« J’aime les lieux versatiles, au caractère affirmé, mais dont il n’est pas nécessaire de déplacer systématiquement le mobilier selon les fonctionnalités recherchées — a fortiori dans un espace réduit. » Tables sur roulettes et canapés qu’on déplie : très peu pour Benjamin Godiniaux. Plus que la modularité, l’architecte prône la dualité : des espaces, des meubles – des textures, même ! – capables de se faire transformistes au fil des heures ou des nécessités…
Un fil rouge que l’on retrouve dans la rénovation complète de ce deux-pièces en proche banlieue, menée par le studio qui porte son nom, pour le compte d’un jeune couple travaillant dans la mode. « Nous avons tout pris en main avec ma collaboratrice Lorena Torres : restructuration, isolation, réaménagement mais aussi décoration et création des éléments sur mesure », souligne Benjamin.
Une porte de salle de bains se confond ainsi avec celles des placards ; un bureau fait office de garde-fou sur une mezzanine ; un parquet courant jusque dans la pièce d’eau étire la perspective, auparavant limitée, de la chambre attenante… Surtout, un plafond abaissé de quelques dizaines de centimètres permet de créer un deuxième niveau dans les anciens combles : « 11 mètres carrés de plus, dont 7 en loi Carrez, ça n’est pas négligeable à une époque et dans une ville où chaque mètre carré a un prix, précise l’architecte ! De cette contrainte est né le plan de l’appartement. »
Côté sud, l’espace de vie avec son double séjour cathédrale donne ainsi accès à un deuxième niveau doté d’un bureau, d’une chaise longue design et d’un ballon d’eau chaude savamment camouflé. À l’opposé, prennent place la salle de bains, les toilettes et une chambre aux allures de nid. Entre les deux ? Un espace hybride : mi-dégagement, mi-cuisine ouverte… mais surtout territoire de tous les fantasmes, grâce à sa belle teinte sombre et changeante selon la lumière.

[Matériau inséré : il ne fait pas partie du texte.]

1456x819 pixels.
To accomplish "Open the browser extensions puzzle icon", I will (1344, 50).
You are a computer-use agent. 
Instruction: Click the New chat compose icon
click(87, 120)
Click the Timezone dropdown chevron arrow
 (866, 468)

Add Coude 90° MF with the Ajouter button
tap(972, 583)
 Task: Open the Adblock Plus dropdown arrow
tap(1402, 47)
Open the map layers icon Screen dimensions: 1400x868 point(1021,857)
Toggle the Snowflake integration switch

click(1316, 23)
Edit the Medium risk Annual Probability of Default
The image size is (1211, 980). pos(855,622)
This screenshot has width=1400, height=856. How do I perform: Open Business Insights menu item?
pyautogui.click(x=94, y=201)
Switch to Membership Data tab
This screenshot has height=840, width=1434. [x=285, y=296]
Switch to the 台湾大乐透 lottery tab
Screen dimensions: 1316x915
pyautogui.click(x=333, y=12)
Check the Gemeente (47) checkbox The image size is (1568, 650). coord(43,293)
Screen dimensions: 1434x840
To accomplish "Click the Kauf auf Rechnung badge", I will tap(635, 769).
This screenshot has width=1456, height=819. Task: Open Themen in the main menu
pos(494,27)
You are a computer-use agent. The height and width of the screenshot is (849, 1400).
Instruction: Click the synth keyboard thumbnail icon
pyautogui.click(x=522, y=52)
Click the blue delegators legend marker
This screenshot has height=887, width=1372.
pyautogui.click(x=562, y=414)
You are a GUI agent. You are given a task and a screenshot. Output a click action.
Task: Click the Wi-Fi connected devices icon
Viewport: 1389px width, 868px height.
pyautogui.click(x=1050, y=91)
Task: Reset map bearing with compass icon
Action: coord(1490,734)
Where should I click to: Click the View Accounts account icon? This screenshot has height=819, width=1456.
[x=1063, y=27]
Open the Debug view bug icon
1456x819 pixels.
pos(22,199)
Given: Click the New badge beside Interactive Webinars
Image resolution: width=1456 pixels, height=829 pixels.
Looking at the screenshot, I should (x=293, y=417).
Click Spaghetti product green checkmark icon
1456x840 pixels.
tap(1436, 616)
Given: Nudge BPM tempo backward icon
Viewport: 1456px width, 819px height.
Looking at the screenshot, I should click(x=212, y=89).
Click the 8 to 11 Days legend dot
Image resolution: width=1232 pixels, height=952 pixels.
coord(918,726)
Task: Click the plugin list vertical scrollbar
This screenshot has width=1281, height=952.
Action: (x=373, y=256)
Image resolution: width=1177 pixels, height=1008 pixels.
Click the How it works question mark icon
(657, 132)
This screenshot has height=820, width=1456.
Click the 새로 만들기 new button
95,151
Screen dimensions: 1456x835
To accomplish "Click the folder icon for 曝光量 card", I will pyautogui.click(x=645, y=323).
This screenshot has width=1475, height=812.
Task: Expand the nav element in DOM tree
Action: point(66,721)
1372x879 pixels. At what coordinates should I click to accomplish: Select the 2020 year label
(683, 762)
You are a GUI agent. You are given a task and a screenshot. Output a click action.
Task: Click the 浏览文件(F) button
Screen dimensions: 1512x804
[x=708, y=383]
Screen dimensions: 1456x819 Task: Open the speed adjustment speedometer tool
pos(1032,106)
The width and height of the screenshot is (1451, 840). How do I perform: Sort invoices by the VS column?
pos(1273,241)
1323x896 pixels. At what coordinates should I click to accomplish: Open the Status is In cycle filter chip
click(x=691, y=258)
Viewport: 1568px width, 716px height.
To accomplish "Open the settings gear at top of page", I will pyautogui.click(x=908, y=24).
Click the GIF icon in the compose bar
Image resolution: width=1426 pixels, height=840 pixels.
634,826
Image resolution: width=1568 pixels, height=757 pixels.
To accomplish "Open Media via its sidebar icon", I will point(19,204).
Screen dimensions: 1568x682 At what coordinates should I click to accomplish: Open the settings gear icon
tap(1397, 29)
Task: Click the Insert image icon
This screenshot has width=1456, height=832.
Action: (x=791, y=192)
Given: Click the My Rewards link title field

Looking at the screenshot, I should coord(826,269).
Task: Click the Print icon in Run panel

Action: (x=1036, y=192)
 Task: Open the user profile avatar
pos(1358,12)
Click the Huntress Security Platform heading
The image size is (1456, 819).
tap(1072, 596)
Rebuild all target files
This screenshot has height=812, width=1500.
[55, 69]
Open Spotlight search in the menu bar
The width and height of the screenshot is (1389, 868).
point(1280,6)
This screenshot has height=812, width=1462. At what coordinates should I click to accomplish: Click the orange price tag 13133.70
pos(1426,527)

« Le contraste entre cette partie plus obscure, les reflets dans la crédence, et le “coup d’éclat” d’un salon très clair permettait de multiplier les perceptions, explique Benjamin. Ce qu’une simple peinture blanche n’aurait jamais permis. Il a fallu convaincre les clients : cela faisait aussi partie de mon rôle que de les pousser hors de leur zone de confort. Cette pièce devait être suffisamment belle pour qu’on accepte sa présence lorsqu’on la traverse. Suffisamment discrète, aussi, pour ne pas se faire remarquer à chaque instant. » Tour de passe-passe encore renforcé par le détail de poignées, la texture d’un béton ciré, l’élégance d’un plan de travail ou la présence de pièces iconiques. L’œil est irrémédiablement attiré par le plus petit détail au fil de la visite. L’ensemble mérite sans conteste le titre de cocon urbain.